La Dauphine Blanc 2019,

75 % Sauvignon – 25 % Sémillon – Vendanges manuelles, pressurage pneumatique, élevage 1/2 cuves inox et 1/2 en barrique de chêne. Prix 25€ la bouteille.

Château de la Dauphine vous accueille 7/7 en 2020

Château de la Dauphine, AOP Fronsac

📪 : Rue Poitevine, 33 126 Fronsac.

🏰 ☎️ 🏰 : visite sur RDV – 05 57 74 06 61

🍷🍇 🍷 53 hectares de vigne. 50 hectares pour le rouge, 2 ha en rosé et 0,8 en blanc.

🍇 👩🏻‍🌾 🌿 certifié AB en 2015


Château Fourcas Hosten, le Blanc 2019

Le 2019 est le sixième millésime en Blanc chez Fourcas Hosten. Le vin a trouvé son équilibre. Raffiné, subtil mais avec une belle personnalité, le 2019 nous séduit par sa longueur en bouche. et pour avoir eu la chance de déguster les millésimes antérieurs, je dirai que ce Bordeaux a suffisamment de caractère pour bien vieillir.

Château Fourcas Hosten, AOC Listrac Médoc

📪 : 5 rue Odile Redon, 33480 Listrac Médoc

🏰 ☎️ 🏰 : visite sur RDV – 05 56 58 01 15

🍷🍇 🍷 5O hectares de vigne. 40 hectares en production pour le rouge, 2,2 ha en blanc.

🍇 👩🏻‍🌾 🌿 certifié AB en 2020 pour le blanc, 2021 pour le rouge


Le Blanc de Palmer, une cuvée secrète

Emblématique figure de Margaux, le Château Palmer s’est lancé dans une production confidentielle de Blanc. La découverte en cave de deux bouteilles datées de 1925 a donné l’envie de renouer avec une tradition du Médoc.

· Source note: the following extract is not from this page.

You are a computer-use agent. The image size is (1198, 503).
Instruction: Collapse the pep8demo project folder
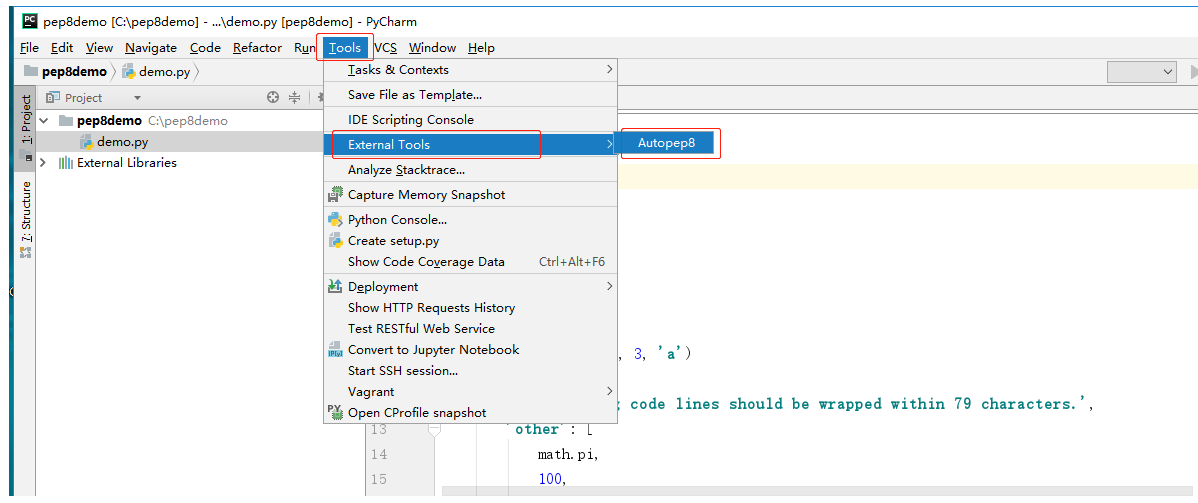44,121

Dans le passé, les domaines travaillaient souvent une parcelle en Blanc pour leur consommation personnelle.

Quand Thomas Duroux se transforme en Scherlock Holmes de l’ampélographie.

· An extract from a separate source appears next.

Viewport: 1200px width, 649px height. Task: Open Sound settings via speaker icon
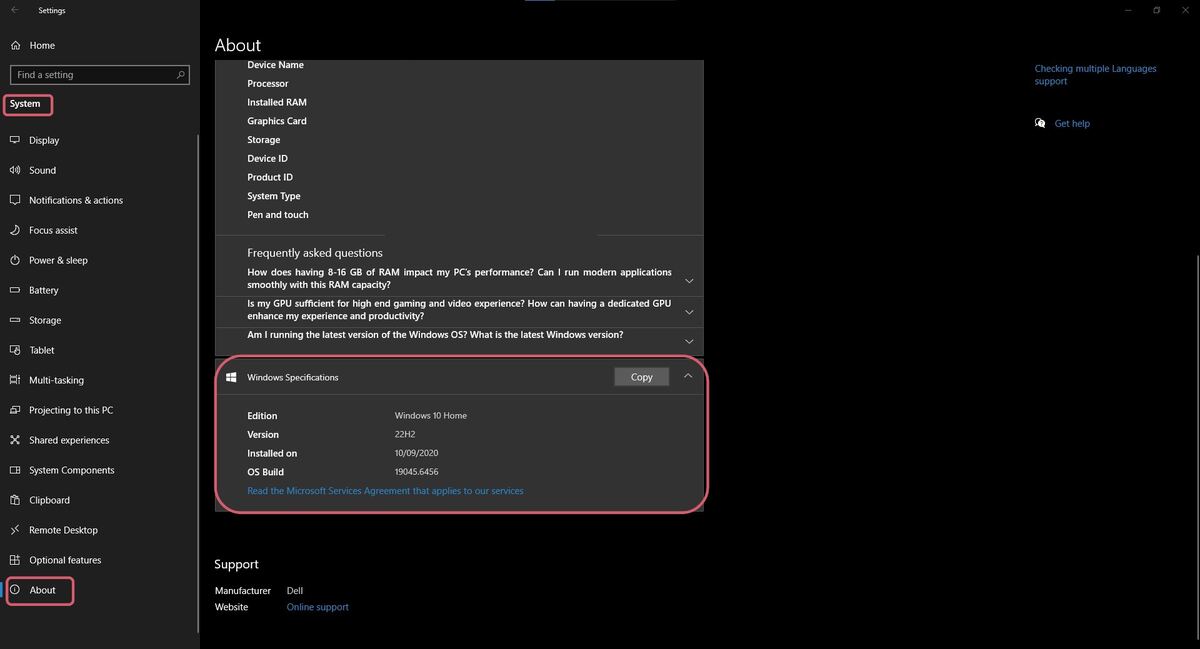click(15, 170)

Thomas Duroux, directeur de Château Palmer, est aussi féru d’ampélographie la science des cépages et de la vigne. Dès l’origine du projet Blanc, Il met sa passion au service de Château Palmer. Il va se lancer dans une enquête à la Scherlock Holmes pour construire un encépagement unique inscrit dans son terroir et dans l’histoire. Ses recherches le conduisent à planter, dans les années 2 000, trois variétés :

  • La Muscadelle. Un cépage blanc historiquement présent dans le Bordelais. Celui de Palmer vient d’une sélection massale effectuée sur de vieilles parcelles du Domaine Plageoles à Gaillac. Ce cépage aromatique va apporter ses parfums, ses notes florales.
  • Le Lauzet. L’idée en revient à Pierre Galet, célèbre universitaire et référence absolue en ampélographie. Le Lauzet donne de la structure, de l’acidité. L’équipe de Château Palmer est allé en Jurançon retrouver ce cépage oublié.
  • Le Sauvignon gris. Un cépage ancien, moins productif mais plus aromatique que le Sauvignon Blanc avec des parfums d’exotisme. C’est la note épicée du Palmer Blanc.

Les premières bouteilles sortent en 2007. Elles ne sont pas ou peu commercialisées. Depuis, la production reste modeste, environ 2 000 bouteilles/an. On les trouve à la table des propriétaires du Grand Cru, des clients de Palmer et dans quelques adresses de prestige. Le Vin Blanc de Palmer a très naturellement trouvé sa place à la Maison Bras. Il existe des connections fortes entre le grand Margaux et Sébastien Bras.

J’imagine aisément l’accord parfait entre le Gargouillou de la Maison Bras, l’archétype de la cuisine végétale d’excellence et le Vin Blanc de Palmer.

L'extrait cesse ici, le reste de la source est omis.